(WRITTEN INSTRUCTION 1): List every term that the Class D shares passage defines in parentheses and quotation marks.
(WRITTEN INSTRUCTION 2): Rewrite the Class D shares passage, starting at the words "the Trust's Administration" and ending after "Class D shares.", with "Rule 12b-1" changed to "Section 12(b)".
(WRITTEN INSTRUCTION 3): Extend the passage on the plan for Class D shares from the point where it stops.

(PAGE EXTRACT):

The Administrative Plans were not in effect in prior fiscal years.

Plan for Class D Shares

     As described above under "Management of the Trust - Fund Administrator,"
the Trust's Administration Agreement includes a plan (the "Class D Plan")
adopted in conformity with Rule 12b-1 under the 1940 Act which provides for the
payment of up to .25% of the Class D administrative fees as reimbursement for
expenses in respect of activities that may be deemed to be primarily intended to
result in the sale of Class D shares.

     Specifically, the Administration Agreement provides that the Administrator
shall provide in respect of Class D shares (either directly or by procuring
through other entities, including various financial services firms such as
broker-dealers and registered investment advisers ("Service Organizations"))
some or all of the following services and facilities in connection with direct
purchases by shareholders or in connection with products, programs or accounts
offered by such Service Organizations ("Special Class D Services"): (i)

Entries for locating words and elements
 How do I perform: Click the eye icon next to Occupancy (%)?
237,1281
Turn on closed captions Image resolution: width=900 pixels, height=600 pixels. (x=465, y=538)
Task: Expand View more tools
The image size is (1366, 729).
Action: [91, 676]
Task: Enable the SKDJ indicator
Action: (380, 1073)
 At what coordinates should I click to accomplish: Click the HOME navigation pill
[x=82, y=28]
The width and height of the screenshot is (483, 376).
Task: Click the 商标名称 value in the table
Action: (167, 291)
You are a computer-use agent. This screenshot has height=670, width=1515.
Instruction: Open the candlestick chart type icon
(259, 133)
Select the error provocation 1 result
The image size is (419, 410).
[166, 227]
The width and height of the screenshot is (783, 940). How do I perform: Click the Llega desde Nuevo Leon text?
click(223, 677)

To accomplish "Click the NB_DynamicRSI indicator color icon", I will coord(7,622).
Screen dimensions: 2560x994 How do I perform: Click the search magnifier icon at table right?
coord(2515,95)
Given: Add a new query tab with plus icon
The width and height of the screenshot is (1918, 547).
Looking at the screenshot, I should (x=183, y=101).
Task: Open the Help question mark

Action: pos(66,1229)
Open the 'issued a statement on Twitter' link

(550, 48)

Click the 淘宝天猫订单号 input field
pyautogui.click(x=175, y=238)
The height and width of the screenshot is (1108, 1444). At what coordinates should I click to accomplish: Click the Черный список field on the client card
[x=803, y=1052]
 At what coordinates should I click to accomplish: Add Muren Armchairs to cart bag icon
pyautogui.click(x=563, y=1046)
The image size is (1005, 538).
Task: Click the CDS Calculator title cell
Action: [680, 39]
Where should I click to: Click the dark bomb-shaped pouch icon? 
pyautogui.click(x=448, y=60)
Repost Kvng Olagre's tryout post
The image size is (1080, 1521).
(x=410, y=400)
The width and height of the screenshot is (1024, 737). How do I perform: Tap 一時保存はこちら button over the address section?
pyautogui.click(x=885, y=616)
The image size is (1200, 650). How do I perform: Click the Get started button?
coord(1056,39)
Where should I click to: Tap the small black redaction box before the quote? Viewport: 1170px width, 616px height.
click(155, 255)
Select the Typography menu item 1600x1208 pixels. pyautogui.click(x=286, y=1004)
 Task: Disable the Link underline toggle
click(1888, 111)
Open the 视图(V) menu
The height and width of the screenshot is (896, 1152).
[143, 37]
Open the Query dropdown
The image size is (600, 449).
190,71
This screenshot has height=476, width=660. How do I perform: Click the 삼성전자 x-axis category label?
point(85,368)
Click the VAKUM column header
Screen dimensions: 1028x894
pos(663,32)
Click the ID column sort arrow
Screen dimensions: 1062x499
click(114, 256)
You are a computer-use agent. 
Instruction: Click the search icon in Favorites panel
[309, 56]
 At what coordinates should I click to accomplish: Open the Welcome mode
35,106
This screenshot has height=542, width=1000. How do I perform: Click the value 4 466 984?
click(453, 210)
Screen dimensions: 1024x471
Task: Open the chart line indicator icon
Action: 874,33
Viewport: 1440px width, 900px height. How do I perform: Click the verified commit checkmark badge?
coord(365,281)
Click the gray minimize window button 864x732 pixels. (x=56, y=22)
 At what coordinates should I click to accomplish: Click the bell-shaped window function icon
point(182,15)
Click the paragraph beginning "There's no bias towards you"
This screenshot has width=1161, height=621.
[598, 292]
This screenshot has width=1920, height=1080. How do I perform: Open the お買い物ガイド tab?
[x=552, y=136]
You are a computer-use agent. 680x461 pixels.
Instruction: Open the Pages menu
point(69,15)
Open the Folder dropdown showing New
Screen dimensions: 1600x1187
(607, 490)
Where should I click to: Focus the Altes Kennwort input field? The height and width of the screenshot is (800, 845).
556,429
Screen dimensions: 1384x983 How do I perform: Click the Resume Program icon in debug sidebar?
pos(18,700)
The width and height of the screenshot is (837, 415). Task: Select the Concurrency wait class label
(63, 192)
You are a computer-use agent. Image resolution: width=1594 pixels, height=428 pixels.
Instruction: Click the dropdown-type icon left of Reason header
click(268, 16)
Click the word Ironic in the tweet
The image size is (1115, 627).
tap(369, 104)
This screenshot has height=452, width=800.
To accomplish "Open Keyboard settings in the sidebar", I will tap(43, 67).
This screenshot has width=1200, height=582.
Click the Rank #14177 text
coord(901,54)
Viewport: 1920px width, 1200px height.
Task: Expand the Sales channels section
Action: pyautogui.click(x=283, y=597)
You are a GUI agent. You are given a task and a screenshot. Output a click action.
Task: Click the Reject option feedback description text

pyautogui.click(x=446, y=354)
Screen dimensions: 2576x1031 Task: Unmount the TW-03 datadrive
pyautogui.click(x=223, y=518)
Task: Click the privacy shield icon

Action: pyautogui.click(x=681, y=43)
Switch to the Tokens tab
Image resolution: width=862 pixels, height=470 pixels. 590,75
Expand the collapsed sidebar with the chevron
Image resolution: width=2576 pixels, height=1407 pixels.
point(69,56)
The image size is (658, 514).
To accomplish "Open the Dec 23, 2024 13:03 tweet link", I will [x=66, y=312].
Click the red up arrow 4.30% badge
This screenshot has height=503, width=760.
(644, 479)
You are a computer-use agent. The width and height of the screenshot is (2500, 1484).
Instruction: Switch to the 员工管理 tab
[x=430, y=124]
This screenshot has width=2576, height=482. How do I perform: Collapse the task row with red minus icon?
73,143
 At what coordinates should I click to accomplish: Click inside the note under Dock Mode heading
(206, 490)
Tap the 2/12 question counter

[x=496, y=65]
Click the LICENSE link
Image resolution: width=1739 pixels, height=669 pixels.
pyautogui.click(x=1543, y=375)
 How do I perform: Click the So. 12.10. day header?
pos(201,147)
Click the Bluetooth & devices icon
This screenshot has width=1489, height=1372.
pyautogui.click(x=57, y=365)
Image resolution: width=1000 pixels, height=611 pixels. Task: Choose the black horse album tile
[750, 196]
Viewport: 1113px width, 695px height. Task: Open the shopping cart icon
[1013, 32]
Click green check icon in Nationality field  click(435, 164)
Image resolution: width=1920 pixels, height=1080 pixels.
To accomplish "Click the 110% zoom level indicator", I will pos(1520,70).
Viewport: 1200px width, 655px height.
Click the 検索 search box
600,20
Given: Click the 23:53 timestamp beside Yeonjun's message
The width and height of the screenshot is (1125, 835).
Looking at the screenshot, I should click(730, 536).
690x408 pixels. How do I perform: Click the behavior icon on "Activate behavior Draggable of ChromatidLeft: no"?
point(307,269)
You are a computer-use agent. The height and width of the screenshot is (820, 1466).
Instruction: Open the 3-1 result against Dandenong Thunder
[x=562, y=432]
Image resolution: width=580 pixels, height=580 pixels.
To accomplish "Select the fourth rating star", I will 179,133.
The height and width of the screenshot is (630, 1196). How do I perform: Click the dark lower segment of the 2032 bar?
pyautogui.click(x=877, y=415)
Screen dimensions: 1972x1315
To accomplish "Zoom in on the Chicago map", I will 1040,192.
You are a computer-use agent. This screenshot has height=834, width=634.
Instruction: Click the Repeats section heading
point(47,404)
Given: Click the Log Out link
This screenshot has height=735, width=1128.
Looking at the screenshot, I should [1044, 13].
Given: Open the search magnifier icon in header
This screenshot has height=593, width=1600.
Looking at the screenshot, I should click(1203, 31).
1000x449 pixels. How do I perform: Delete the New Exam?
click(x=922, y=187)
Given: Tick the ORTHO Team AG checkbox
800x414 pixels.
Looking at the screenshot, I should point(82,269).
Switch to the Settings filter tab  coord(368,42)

(TASK RESULT 1):
- Class D Plan
- Service Organizations
- Special Class D Services

(TASK RESULT 2):
the Trust's Administration Agreement includes a plan (the "Class D Plan")
adopted in conformity with Section 12(b) under the 1940 Act which provides for the
payment of up to .25% of the Class D administrative fees as reimbursement for
expenses in respect of activities that may be deemed to be primarily intended to
result in the sale of Class D shares.

(TASK RESULT 3):
facilities for placing orders directly for the purchase of a Fund's Class D
shares and tendering a Fund's Class D shares for redemption; (ii) advertising
with respect to a Fund's Class D shares; (iii) providing information about the
Funds; (iv) providing facilities to answer questions from prospective investors
about the Funds; (v) receiving and answering correspondence, including requests
for prospectuses and statements of additional information; (vi) preparing,
printing and delivering prospectuses and

                                      -57-
<PAGE>

shareholder reports to prospective shareholders; (vii) assisting investors in
applying to purchase Class D shares and selecting dividend and other account
options; and (viii) shareholder services provided by a Service Organization that
may include, but are not limited to, the following functions: receiving,
aggregating and processing shareholder orders; furnishing shareholder sub-
accounting; providing and maintaining elective shareholder services such as
check writing and wire transfer services; providing and maintaining pre-
authorized investment plans; communicating periodically with shareholders;
acting as the sole shareholder of record and nominee for shareholders;
maintaining accounting records for shareholders; answering questions and
handling correspondence from shareholders about their accounts; issuing
confirmations for transactions by shareholders; performing similar account
administrative services; providing such shareholder communications and
recordkeeping services as may be required for any program for which the Service
Organization is a sponsor that relies on Rule 3a-4 under the 1940 Act; and
providing such other similar services as may reasonably be requested to the
extent the Service Organization is permitted to do so under applicable statutes,
rules, or regulations.

     The Administrator has entered into an agreement with the Distributor under
which the Distributor is compensated for providing or procuring certain of the
Special Class D Services at the rate of 0.25% per annum of all assets
attributable to Class D shares sold through the Distributor.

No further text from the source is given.